What is the tipping point? When does a show reach critical mass so that
you walk out. If you like only 40% of the songs? 30%? 20%? What if
you like the studio efforts but the live efforts are but a hollow
resemblance of what you hear at home? Do you stick it out? What if
your ears hurt?

These questions floated in and out of my head Friday night with only
brief interludes of genuine enjoyment at the Yo La Tengo show. I have a
dozen mp3s of which I regard highly enough so that when I read a
critical review saying Tengo was the real deal, I was interested enough
to purchase tickets and venture into the great unknown. But this turned out to be only further proof that music critics have no idea what they are talking about.

The End of History
This may all sound a little harsh since there were times when I thought
the band was in new territory, that was also melodic and enjoyable to
listen to. But that was inevitably followed by 10 minutes of
screeching, pointless psychedelic guitar hammering, with Tengo's
guitarist nearly doubled over, his back to the crowd, jumping up and
down.
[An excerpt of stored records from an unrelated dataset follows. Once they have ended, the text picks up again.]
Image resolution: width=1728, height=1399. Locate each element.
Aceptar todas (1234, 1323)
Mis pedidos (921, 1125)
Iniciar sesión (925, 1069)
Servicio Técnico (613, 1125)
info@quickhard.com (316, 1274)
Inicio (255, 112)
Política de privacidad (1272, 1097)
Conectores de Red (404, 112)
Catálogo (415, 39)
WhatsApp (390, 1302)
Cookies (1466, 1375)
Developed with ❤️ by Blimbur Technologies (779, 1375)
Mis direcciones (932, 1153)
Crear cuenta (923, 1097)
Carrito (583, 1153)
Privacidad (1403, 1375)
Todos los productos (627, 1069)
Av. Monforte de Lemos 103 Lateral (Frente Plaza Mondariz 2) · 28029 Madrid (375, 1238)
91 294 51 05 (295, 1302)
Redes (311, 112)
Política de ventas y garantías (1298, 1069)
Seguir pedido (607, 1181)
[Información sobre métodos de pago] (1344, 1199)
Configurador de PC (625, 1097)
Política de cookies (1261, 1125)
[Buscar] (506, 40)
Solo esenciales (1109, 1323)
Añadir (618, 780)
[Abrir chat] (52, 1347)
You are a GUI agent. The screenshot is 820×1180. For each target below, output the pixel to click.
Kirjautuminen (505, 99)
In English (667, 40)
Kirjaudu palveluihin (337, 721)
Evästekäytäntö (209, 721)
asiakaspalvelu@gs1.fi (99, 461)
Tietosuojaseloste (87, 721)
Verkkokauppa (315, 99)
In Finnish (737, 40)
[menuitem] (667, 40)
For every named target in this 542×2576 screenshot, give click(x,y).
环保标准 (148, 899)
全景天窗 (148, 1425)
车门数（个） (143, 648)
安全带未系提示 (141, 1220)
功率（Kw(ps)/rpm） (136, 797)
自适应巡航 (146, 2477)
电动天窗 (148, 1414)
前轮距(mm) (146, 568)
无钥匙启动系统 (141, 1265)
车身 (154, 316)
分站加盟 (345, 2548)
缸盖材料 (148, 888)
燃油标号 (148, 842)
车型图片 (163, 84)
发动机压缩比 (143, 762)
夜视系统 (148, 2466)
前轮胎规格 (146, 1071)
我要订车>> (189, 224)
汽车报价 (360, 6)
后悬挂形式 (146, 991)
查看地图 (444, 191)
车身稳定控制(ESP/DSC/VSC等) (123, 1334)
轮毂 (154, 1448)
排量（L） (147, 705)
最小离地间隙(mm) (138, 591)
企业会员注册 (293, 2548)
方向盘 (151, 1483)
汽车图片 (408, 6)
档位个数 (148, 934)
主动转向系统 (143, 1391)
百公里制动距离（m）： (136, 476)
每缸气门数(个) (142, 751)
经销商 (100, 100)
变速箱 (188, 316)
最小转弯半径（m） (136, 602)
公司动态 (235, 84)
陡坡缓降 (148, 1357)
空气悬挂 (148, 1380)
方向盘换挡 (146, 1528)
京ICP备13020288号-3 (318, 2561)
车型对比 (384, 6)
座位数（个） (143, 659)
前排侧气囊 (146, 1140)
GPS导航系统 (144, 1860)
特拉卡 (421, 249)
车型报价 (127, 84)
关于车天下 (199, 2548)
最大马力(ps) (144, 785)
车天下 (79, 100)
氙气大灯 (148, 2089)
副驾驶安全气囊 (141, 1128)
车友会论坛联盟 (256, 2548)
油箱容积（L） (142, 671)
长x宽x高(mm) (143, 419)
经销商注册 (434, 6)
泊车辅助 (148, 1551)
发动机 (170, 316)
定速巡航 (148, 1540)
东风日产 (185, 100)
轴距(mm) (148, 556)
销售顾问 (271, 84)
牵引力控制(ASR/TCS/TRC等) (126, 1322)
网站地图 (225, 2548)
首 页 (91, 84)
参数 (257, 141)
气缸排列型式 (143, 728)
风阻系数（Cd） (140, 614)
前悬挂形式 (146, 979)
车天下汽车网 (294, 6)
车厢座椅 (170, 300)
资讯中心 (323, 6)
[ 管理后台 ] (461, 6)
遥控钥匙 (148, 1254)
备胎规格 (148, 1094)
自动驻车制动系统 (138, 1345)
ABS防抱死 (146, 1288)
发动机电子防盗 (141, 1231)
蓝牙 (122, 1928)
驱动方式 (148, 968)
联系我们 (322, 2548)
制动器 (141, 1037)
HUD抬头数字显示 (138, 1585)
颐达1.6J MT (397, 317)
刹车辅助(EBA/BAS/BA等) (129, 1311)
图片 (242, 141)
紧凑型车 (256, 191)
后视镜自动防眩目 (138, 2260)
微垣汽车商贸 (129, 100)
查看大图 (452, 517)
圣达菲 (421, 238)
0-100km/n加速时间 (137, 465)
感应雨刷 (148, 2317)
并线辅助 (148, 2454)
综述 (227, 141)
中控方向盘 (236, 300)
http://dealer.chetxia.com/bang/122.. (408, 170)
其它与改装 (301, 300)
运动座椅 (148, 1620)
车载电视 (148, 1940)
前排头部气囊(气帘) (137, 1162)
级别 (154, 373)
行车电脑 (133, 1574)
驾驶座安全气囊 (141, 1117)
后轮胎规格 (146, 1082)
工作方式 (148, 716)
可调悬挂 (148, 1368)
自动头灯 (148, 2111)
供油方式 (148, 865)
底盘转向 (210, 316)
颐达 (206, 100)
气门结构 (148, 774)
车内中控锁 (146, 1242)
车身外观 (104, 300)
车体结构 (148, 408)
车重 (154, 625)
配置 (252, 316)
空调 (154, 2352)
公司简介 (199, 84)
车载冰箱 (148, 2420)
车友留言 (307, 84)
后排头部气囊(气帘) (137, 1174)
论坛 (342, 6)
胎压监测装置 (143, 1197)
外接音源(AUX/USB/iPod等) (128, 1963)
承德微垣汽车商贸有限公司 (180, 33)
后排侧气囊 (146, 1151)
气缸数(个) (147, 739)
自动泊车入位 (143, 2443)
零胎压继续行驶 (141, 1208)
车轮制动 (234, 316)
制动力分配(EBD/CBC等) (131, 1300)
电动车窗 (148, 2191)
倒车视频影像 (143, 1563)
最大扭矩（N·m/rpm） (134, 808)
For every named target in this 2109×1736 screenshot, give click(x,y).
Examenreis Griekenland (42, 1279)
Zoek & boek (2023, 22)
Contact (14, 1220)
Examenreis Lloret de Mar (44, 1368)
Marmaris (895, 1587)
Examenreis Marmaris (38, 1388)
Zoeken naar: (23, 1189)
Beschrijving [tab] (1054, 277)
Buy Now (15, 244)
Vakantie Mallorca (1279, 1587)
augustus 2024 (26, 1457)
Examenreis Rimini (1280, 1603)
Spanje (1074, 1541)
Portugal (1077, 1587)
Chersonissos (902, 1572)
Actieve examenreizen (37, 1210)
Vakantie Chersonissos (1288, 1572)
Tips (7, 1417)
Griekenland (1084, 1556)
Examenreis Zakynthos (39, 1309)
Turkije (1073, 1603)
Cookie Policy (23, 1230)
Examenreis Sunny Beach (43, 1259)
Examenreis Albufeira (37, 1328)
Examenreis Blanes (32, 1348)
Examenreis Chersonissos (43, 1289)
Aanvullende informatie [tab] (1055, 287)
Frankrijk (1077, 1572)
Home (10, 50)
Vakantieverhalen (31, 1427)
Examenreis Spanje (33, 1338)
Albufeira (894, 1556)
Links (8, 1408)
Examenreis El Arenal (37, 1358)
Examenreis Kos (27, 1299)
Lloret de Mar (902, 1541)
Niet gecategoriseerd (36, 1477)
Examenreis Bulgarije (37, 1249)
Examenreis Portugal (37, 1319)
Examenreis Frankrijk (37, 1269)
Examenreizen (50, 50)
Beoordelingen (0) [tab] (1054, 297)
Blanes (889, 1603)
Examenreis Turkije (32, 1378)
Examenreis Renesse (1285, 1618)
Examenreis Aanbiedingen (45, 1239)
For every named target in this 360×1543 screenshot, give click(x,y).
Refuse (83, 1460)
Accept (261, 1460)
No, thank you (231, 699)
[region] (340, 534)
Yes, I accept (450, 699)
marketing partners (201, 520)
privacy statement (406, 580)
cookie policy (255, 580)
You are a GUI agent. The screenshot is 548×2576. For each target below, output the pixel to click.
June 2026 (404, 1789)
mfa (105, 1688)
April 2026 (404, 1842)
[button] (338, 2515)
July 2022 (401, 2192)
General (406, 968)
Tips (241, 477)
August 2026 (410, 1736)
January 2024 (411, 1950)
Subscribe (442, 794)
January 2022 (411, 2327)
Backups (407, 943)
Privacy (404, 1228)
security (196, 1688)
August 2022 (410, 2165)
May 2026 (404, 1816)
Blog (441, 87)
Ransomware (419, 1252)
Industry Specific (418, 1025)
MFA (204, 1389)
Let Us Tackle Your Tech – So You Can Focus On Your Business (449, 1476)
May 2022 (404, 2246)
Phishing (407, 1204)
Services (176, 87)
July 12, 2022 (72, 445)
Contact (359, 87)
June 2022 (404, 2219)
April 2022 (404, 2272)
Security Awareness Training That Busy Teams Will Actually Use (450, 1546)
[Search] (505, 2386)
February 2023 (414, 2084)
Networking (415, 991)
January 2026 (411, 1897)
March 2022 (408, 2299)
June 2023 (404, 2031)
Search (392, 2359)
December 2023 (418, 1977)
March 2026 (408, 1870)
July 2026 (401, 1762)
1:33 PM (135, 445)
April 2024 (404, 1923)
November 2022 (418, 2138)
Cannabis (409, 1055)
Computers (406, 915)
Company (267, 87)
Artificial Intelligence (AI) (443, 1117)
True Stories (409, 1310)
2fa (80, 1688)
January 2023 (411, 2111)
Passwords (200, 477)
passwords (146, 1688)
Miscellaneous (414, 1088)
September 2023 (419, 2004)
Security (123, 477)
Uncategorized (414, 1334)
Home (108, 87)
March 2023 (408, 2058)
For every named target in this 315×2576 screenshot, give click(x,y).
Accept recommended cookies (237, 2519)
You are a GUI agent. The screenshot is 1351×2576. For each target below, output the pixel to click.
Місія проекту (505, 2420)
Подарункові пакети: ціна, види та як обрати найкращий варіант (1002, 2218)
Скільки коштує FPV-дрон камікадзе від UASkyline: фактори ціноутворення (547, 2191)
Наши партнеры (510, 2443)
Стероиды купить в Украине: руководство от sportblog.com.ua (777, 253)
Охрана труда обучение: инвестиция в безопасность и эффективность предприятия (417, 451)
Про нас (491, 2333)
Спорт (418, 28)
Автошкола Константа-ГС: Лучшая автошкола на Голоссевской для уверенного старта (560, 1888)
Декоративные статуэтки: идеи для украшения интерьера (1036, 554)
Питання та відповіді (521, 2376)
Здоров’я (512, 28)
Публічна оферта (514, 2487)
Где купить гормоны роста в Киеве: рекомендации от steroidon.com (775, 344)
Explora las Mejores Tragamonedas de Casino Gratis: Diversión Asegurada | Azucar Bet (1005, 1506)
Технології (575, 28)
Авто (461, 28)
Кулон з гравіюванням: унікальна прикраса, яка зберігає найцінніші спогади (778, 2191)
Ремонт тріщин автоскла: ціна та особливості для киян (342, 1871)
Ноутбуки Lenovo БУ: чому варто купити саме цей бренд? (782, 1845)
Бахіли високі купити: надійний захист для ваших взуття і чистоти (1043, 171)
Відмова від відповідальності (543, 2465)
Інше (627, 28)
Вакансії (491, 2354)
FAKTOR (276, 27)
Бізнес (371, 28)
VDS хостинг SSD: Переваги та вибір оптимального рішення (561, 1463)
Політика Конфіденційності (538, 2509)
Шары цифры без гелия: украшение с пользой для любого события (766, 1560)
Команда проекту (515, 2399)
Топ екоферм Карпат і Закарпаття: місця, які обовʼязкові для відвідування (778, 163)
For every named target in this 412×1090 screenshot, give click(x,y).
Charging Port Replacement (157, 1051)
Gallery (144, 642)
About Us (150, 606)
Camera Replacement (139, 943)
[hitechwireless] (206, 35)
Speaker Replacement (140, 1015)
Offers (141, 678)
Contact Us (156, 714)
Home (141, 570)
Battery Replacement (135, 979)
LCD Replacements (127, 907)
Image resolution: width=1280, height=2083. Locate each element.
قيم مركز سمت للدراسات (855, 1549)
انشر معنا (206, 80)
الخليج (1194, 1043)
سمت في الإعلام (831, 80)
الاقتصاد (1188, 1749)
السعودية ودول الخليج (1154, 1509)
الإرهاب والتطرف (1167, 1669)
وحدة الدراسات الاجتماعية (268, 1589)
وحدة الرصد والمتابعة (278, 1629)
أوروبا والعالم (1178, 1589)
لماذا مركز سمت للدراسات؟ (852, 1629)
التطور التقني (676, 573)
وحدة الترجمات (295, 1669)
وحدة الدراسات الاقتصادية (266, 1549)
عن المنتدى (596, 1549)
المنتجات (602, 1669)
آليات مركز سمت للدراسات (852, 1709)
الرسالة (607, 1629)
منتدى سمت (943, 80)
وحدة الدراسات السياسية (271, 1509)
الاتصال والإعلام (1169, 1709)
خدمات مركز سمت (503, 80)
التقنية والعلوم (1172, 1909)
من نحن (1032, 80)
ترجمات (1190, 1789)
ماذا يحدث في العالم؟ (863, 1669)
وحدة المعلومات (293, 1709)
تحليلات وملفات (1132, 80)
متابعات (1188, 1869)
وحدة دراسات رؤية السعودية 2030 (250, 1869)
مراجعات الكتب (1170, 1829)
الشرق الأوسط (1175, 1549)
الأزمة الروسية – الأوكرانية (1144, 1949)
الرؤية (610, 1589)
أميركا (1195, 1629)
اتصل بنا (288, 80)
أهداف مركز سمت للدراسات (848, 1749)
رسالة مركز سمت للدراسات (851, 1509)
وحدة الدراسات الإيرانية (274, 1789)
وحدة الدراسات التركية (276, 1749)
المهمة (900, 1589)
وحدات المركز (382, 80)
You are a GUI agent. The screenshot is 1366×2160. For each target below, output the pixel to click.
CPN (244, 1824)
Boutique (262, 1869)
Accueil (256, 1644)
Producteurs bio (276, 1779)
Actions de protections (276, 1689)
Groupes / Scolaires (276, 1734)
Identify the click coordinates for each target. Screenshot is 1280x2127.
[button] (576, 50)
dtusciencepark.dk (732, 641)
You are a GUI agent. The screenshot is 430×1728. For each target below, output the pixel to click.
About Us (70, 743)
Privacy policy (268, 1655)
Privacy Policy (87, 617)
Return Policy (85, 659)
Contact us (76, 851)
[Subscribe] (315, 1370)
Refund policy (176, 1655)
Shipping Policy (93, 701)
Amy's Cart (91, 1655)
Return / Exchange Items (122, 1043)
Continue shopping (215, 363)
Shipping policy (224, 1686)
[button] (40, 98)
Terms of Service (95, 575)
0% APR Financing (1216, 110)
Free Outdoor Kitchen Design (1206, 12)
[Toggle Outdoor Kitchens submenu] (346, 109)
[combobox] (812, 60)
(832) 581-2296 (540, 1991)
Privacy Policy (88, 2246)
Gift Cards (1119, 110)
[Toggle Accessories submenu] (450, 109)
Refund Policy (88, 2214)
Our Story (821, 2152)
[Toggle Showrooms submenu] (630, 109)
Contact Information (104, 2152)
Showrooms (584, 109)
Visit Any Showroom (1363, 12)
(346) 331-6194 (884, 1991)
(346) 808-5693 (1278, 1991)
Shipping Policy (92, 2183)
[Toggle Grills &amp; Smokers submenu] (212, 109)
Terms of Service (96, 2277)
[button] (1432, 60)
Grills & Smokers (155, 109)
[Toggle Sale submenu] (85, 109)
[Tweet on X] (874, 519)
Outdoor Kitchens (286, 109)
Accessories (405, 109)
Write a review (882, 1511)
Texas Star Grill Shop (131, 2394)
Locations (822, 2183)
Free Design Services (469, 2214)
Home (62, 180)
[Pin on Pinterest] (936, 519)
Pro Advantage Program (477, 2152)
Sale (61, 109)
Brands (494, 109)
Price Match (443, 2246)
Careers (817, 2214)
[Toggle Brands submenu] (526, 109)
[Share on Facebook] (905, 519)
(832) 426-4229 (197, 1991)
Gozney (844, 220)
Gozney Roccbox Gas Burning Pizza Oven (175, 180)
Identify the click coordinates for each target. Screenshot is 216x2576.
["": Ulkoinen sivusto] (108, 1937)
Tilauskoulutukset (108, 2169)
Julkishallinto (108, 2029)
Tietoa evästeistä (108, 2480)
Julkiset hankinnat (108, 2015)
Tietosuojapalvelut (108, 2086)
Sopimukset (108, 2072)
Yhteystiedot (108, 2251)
Which left me wondering if this is, like Fukiyama's The End of
History, The End Of Music. Frankly, I couldn't wait to get home to
listen to Mozart's piano sonatas- just to remind myself that there is
still beauty and hope in the world and that anger, despair, anarchy, and
nihilism are passing adolescent expressions of angst.

It is like my never-ending hope that one day the political process may
produce a just and compassionate society. Waiting patiently for
MidTerms, a bit like Waiting for Guffman. Perhaps foolish pipe dreams
and you may say, J-Man, you're the consummate cynic, you know there is no
Guffman- but at the root of every cynic is the kernel of hope that the
world may right itself in the future- hopefully while I am still alive
to see it. And with Yo La Tengo, there remains some hope that they will
right themselves and realize that noise, no matter how satisfying to the
teenager in all of us, is not music.